Task description: Your answer should be every line of the records that contains the word "Policy".

Task input:
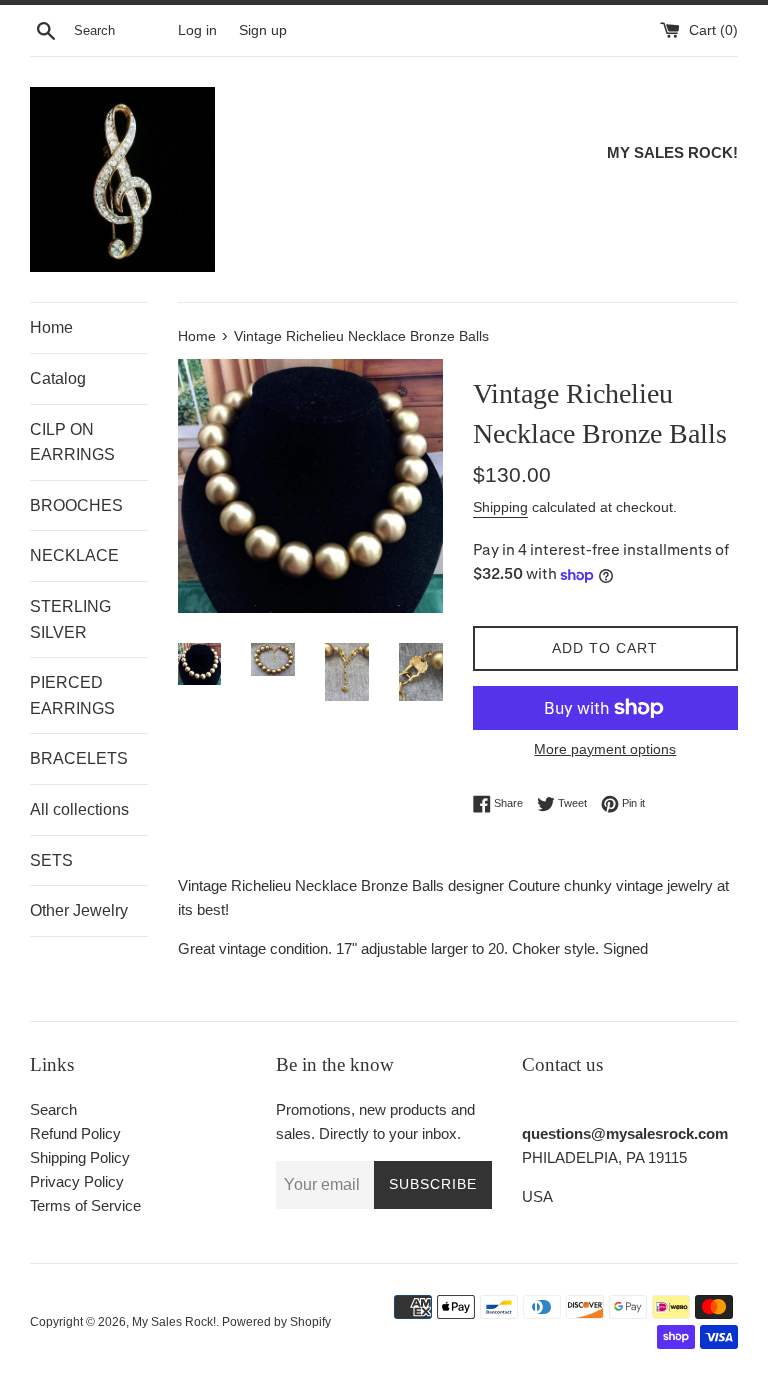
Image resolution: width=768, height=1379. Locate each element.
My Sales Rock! (174, 1322)
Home (51, 327)
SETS (51, 860)
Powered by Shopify (276, 1322)
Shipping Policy (80, 1157)
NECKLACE (74, 555)
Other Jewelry (79, 910)
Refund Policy (75, 1133)
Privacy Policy (77, 1181)
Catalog (58, 378)
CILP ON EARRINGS (72, 442)
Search (53, 1109)
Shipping (500, 507)
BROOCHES (76, 505)
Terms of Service (85, 1205)
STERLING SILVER (70, 619)
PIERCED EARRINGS (72, 695)
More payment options (605, 749)
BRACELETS (79, 758)
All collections (79, 809)
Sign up (263, 30)
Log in (197, 30)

Response:
Shipping Policy (80, 1157)
Refund Policy (75, 1133)
Privacy Policy (77, 1181)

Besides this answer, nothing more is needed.